Why is this happening, and what can I do to fix it?

Jon · Accepted Answer

Brief intro on character sets and encodings

When documents are displayed on the screen, humans parse them as sequences of characters (which in the context of computer text processing are also called glyphs). However, when documents are stored on a disk they are written as sequences of bytes, just like it happens for all other types of files. Therefore a system must be in place that takes care of translating from characters to bytes and vice versa.

Such a system is called a character encoding. Since encodings must be implemented by computers they need to be well-defined, so each encoding can only handle a predefined set of characters, which is unsurprisingly referred to as a character set.

Some encodings always represent each character with a single byte; these are called single-byte encodings. Other encodings use multiple bytes for each character and not necessarily the same number for all possible characters; these are called multibyte encodings.

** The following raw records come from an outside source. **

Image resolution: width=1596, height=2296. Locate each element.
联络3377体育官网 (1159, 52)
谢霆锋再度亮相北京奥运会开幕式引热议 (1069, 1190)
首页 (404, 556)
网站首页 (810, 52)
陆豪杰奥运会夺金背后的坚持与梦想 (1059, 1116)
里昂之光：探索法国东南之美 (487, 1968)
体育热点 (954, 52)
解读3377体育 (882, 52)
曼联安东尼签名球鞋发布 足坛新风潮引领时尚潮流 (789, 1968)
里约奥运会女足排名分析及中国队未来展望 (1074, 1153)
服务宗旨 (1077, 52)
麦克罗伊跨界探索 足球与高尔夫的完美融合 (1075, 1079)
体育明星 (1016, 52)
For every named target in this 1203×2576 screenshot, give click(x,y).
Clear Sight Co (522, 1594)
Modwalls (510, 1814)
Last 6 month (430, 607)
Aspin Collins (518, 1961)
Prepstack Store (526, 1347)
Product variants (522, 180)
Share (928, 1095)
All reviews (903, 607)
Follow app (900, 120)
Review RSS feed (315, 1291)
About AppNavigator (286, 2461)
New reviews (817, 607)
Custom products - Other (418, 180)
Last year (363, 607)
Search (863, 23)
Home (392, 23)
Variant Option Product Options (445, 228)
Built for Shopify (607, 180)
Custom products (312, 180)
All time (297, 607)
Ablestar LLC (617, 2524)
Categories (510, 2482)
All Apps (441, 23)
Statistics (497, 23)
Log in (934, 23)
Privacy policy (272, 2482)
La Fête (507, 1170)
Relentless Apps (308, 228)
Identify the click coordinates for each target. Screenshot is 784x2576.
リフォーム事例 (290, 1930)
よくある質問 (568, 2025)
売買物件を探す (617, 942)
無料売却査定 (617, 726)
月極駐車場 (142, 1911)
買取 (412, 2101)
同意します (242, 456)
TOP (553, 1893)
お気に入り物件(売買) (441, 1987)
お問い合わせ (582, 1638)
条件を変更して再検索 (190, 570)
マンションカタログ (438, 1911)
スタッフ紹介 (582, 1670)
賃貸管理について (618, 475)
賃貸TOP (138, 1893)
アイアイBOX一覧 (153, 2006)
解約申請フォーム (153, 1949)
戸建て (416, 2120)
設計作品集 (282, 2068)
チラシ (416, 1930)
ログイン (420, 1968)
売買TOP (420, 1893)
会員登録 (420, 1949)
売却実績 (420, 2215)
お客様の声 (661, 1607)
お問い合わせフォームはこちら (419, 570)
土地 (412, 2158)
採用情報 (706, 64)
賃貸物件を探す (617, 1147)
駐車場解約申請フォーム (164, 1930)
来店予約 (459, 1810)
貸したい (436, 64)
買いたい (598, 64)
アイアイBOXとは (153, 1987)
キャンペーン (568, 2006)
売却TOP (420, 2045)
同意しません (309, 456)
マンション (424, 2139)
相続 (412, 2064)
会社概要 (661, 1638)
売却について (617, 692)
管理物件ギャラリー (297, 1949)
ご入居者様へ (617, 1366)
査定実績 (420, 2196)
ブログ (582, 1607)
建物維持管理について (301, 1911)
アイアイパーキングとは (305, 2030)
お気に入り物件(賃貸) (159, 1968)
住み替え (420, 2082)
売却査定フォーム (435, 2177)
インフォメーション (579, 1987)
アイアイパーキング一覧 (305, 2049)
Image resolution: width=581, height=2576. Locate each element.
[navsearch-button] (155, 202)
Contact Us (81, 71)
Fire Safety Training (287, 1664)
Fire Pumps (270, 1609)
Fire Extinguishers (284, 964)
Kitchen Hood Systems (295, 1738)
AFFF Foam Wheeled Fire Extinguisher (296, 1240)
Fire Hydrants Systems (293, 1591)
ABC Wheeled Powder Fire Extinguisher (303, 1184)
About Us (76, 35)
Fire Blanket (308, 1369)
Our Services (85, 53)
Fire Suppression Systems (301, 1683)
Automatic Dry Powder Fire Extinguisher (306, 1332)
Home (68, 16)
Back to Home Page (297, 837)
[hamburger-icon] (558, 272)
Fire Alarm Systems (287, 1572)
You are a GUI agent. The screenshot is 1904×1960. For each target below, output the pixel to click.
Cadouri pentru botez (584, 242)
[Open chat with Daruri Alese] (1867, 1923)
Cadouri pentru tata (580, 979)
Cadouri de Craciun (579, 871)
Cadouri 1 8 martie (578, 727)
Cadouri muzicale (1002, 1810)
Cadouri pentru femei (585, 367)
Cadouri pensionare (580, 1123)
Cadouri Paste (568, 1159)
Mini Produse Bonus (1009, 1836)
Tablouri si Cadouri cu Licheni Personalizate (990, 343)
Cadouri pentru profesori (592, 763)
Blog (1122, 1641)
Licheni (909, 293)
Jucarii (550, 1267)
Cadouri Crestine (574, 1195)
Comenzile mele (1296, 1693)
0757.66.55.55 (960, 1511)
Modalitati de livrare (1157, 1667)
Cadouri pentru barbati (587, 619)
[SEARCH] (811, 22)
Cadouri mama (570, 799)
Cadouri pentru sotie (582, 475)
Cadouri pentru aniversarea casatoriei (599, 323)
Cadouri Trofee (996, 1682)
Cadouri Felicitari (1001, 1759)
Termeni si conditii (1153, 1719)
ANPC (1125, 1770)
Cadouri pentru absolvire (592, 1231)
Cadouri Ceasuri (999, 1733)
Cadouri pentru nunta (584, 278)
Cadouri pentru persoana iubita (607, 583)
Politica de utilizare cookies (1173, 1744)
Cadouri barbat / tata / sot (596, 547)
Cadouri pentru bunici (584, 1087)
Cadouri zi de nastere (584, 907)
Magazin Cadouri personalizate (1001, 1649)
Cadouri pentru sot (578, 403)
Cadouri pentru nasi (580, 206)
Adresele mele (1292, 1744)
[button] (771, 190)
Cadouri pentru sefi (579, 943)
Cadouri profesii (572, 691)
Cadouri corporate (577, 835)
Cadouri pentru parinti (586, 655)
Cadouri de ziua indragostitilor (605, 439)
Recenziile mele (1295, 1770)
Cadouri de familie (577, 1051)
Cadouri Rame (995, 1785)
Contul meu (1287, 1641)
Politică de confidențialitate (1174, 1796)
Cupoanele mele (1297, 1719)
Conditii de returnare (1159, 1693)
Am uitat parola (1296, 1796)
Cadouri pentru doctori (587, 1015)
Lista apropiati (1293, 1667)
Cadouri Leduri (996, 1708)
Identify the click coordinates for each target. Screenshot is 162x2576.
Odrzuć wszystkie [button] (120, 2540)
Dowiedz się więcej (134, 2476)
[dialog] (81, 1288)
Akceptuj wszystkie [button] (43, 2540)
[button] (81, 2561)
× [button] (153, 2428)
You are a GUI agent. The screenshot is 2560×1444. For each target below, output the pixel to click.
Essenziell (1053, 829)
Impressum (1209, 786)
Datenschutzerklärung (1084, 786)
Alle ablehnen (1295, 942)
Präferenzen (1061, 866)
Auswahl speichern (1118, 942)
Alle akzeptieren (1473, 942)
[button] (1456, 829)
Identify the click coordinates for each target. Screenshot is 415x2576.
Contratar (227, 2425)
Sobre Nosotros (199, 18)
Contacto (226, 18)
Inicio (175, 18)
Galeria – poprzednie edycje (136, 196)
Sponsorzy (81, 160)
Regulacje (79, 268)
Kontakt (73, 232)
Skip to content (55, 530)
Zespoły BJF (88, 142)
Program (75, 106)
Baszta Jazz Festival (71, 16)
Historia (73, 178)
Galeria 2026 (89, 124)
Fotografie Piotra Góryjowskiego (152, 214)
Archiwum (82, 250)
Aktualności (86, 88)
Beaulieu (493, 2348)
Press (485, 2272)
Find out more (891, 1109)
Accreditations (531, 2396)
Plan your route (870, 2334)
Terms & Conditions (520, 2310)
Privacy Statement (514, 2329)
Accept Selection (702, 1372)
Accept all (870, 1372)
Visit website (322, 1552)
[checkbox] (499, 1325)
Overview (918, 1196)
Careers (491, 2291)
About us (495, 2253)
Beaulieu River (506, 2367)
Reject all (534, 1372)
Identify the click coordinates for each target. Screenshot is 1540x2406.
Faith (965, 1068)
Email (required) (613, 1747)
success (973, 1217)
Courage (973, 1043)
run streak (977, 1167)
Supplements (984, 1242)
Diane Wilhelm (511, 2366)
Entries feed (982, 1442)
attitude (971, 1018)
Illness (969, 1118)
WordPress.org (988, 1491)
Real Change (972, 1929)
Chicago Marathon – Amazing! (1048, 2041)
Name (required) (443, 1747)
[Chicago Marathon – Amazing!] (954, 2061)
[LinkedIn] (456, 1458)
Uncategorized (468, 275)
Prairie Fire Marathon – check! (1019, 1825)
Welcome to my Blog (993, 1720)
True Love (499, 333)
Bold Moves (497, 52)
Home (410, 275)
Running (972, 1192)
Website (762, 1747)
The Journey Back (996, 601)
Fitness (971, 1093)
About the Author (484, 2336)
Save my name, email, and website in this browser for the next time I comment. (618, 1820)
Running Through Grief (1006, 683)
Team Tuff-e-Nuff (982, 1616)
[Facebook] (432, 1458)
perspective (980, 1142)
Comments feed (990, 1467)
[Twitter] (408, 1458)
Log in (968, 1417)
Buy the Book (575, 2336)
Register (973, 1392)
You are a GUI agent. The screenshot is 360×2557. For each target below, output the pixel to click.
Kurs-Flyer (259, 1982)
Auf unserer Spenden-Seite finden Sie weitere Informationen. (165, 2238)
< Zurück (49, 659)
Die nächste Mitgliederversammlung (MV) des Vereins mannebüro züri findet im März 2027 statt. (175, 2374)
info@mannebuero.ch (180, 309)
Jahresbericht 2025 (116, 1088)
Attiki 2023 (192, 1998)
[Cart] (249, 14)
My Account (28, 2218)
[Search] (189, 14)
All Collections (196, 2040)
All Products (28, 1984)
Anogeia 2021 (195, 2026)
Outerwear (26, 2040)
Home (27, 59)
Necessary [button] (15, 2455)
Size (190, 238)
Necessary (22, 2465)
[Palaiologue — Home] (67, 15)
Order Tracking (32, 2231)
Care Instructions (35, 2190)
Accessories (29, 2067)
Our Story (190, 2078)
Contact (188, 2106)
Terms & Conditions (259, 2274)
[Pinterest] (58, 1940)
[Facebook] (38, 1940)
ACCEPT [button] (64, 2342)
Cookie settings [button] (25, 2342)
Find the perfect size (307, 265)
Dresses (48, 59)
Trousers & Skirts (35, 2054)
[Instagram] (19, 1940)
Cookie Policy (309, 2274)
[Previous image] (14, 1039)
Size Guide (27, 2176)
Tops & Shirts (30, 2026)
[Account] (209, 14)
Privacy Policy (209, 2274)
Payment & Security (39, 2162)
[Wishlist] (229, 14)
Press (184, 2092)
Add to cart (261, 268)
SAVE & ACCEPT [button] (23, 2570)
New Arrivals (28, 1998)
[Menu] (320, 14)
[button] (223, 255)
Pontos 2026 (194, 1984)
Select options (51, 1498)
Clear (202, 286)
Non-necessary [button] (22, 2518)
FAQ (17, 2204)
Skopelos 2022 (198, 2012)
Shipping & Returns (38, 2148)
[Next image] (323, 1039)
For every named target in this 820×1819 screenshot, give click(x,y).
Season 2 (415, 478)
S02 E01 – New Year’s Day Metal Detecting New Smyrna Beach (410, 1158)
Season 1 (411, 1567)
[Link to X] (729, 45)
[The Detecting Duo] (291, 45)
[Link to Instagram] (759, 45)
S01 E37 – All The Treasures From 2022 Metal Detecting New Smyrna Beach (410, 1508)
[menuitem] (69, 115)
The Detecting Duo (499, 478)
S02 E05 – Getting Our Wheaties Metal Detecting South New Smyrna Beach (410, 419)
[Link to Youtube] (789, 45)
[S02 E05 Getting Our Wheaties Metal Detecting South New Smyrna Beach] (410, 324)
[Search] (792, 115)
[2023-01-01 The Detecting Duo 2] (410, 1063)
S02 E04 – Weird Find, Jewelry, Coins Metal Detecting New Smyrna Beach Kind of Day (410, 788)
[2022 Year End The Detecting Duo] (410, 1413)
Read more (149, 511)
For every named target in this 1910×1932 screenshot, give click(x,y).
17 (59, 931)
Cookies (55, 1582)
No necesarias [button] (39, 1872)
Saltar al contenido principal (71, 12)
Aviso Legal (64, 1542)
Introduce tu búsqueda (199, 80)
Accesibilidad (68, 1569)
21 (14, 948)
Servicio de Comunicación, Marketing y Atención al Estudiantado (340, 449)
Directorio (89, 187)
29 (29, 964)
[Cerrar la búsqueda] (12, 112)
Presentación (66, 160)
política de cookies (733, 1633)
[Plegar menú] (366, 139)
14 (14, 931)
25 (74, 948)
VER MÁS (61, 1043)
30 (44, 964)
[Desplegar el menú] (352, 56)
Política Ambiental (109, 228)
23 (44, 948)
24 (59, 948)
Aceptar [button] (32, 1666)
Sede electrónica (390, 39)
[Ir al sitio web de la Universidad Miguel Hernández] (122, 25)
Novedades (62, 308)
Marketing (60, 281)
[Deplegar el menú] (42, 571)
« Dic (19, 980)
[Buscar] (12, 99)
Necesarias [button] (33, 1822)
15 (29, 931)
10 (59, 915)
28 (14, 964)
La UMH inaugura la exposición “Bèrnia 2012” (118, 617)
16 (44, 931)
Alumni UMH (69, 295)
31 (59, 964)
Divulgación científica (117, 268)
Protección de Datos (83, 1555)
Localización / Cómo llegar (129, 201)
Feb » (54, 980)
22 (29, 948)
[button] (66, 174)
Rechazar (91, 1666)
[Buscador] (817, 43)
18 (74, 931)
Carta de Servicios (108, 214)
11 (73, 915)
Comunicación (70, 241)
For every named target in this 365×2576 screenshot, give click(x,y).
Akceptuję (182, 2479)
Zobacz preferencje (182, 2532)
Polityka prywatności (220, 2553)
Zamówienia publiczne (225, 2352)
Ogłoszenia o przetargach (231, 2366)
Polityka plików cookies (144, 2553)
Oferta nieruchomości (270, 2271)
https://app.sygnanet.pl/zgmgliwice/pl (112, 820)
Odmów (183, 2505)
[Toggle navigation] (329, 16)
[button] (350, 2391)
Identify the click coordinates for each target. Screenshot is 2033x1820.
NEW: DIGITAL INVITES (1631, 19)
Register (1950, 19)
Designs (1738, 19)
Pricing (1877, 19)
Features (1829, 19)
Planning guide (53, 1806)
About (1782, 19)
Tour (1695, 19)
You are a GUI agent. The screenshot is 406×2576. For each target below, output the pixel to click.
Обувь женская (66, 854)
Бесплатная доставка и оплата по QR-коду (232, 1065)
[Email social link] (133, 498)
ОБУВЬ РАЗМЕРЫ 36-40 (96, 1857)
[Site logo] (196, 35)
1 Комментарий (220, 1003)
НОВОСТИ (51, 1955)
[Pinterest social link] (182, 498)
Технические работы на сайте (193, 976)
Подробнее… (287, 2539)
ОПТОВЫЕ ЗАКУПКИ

To recap: a text document logically contains characters which are drawn from some predefined character set, but computers work in terms of bytes so we make up character encodings that convert characters to bytes and vice versa. Some encodings are called multibyte because they use multiple bytes to represent a single character.

Back to your problem

When you saved the text file to the disk, Notepad used some encoding to do it (it was a multibyte encoding, but let's pretend we don't know that for now). The character ¬ in the text was given some specific representation in the form of bytes.

When you saved the PHP file to the disk, your source code editor used some encoding to do it. The character ¬ in the string literal '/¬/' was given some specific representation in the form of bytes.

By default preg_replace, just like all the generic-use string functions in PHP, operates in binary mode. This means that it works in terms of bytes. This is in contrast to your source code editor, which is encoding-aware and displays the source in terms of characters. As a result, when you replace what you believe is the character ¬ (NOT SIGN), preg_replace in fact replaces a series of bytes, the exact form of which depends on the encoding of your PHP source.

And therein lies the problem: if the encodings of the text file and your source do not match, all bets are off as to what might actually happen to the text.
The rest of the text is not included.